=== Text shown ===

Experts say one reason could be the virus has burnt through a large part of the population.
But then what about the fact that the second wave appears to have been driven by mutant strains to which previously infected people may not be entirely resistant?
Dr Mukherjee said her models indicated cases would come down to between 150,000 and 200,000 by end of May, and by the end of July may return to where they were in February.
But, she said, a lot would depend on how India's states exit from local lockdowns.
Positive rates should be at or below 5% for at least 14 days before a state or country can safely reopen, according to the World Health Organization.
Dr John says if India manages to test an average of 1.8 million samples daily, a positive rate of 5% would mean about 90,000 daily new cases.
"That will be a healthy sign that things are under control," he said.
What about the rising number of deaths?
India is only the third in the world to record more than 300,000 deaths - behind the US and Brazil.
The real number of fatalities might be much higher as many deaths are not officially recorded.
Dr Banaji said daily deaths had not yet obviously peaked because there's a time lag between cases peaking and deaths peaking.
But also, as with cases, there are huge variations in death surveillance and recording between states, and between urban and rural areas.
"Even when recorded fatalities start to fall, we'll need to be wary of reading too much into this until we stop hearing reports of large numbers of rural deaths," said Dr Banaji.
Dr Mukherjee said many more deaths were likely to happen in the month between mid-May and June - the models estimate 100,000 deaths during the period.
How does India's second wave compare with other countries?
The second waves in both the UK and US saw sharp rises and falls - and both peaked in early January.
However, a comparison with the decline of the second wave in other countries may be problematic, according to Dr Sinha.
He says most of Europe had the second wave around November-January which is the usual flu season.
Even in normal years, a large number of people suffer from respiratory problems during this time - so a "spike wasn't entirely unexpected".
And the decline from the second wave has occurred at different rates in different countries.
In Germany, the decline from the peak of the second wave was, in fact, slower than the decline from the peak of the first wave, Dr Sinha said. In France, both declines occurred at about the same rate.

=== Source information ===

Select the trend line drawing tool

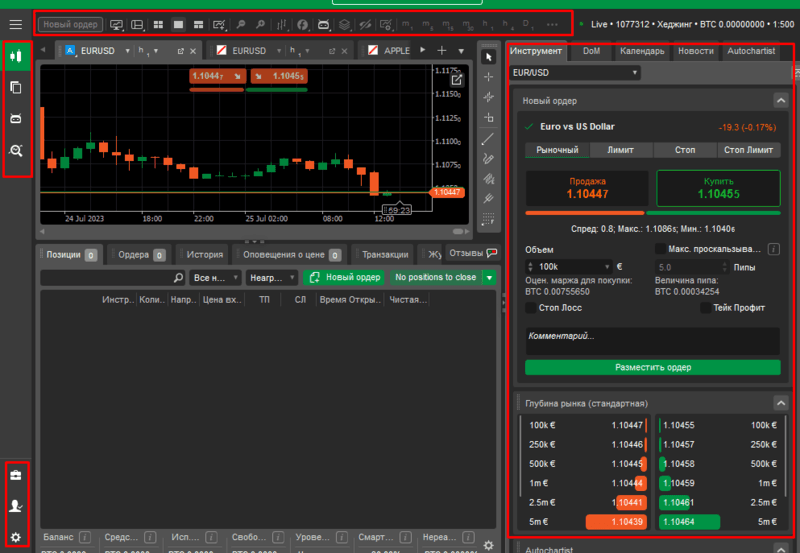(x=488, y=138)
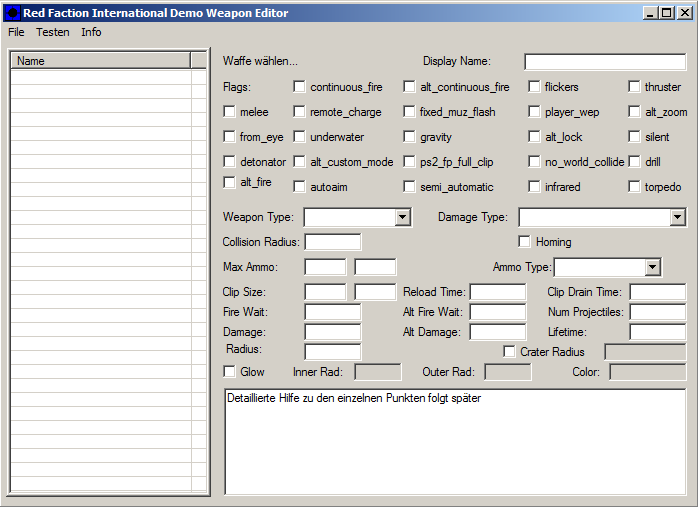
Task: Check the silent flag
Action: coord(635,136)
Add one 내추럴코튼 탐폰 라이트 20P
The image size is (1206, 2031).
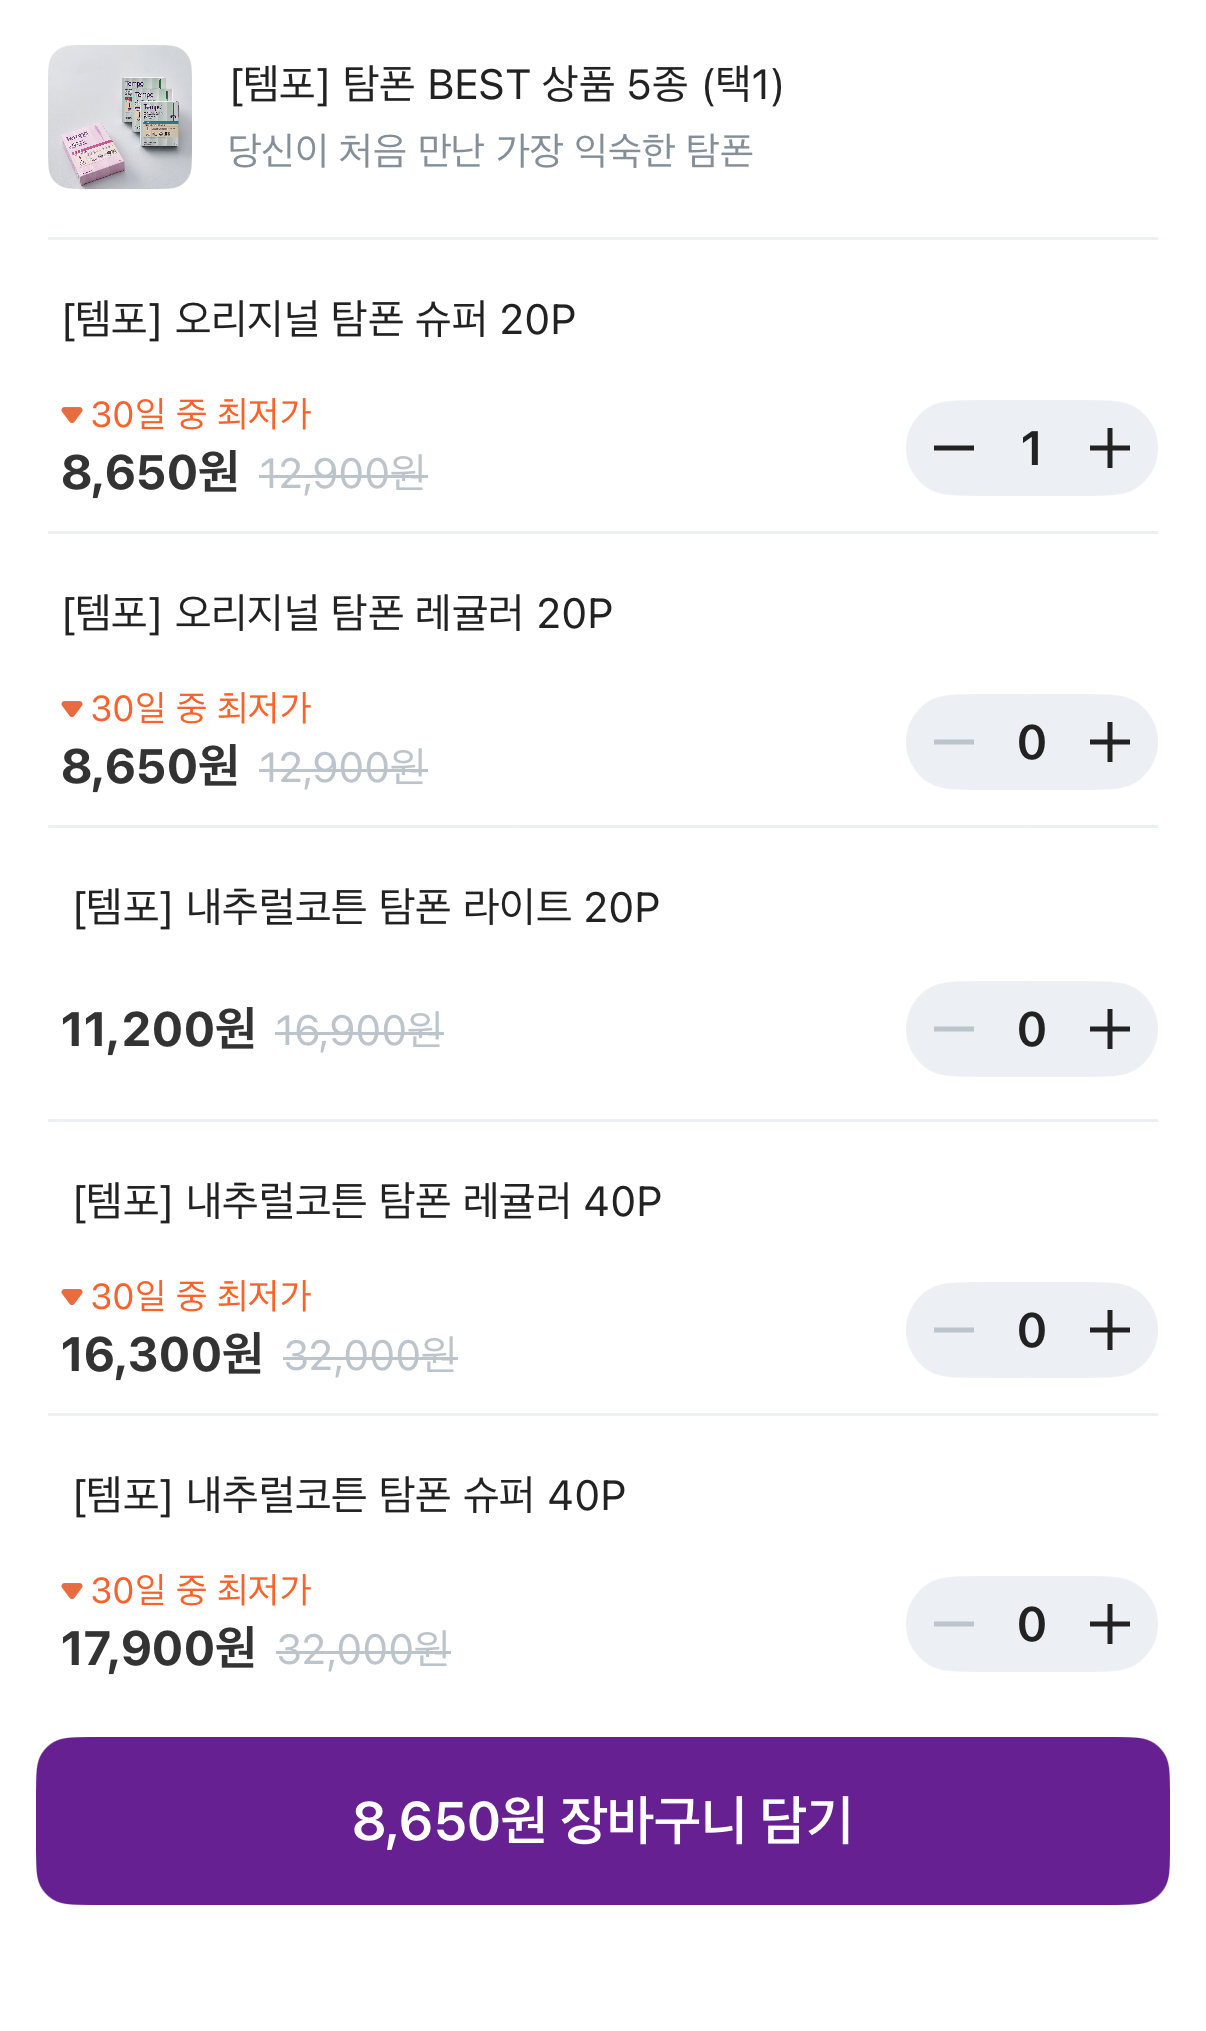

===

What you will do: Continue the text on India's second Covid wave, starting after its final sentence.

Result of the exercise:
"I don't think that we can apply any universal rule gleaned from the rate of decline of the second wave to India - which escaped this particular flu season-associated wave," he added.
What happens next?
India will need more nuanced and strategic plans as it eases the second wave lockdowns.
Experts say opening indoor dining, pubs, coffee shops, gyms and similar "high risk facilities" should be delayed.
Gatherings should be allowed with less than 10 people outdoors or in highly ventilated areas. Big summer weddings in air-conditioned halls are a "virus pit", said Dr Mukherjee.
Most importantly, the flagging vaccination drive needs to pick up speed, and mobile and mass vaccination drives should be introduced.
Also, experts say, India will need to closely track new variants or upticks in infection, using real-time epidemiological and sequencing data.
The country should also look at pool testing (combining samples for testing to save time and supplies) and wastewater testing (collecting wastewater and analysing for the virus).
Dr Banaji said it would be wrong to assume that the virus is running out of fuel.
"Immunity is not all or nothing: people infected earlier by an earlier variant of the virus may be vulnerable to re-infection and even transmit the disease."
India has so far partially vaccinated only 10% of its people.
"I don't think we should consider going back to normalcy at least until we are able to vaccinate 80% of our population," said Dr John.
Until then, maintaining Covid appropriate behaviour - mask, social distancing, sanitisation, avoidance of mass gatherings - would help check infections.
"Early declaration of victory over Covid-19 has already had disastrous consequences - we don't want to repeat that," said Dr Sinha.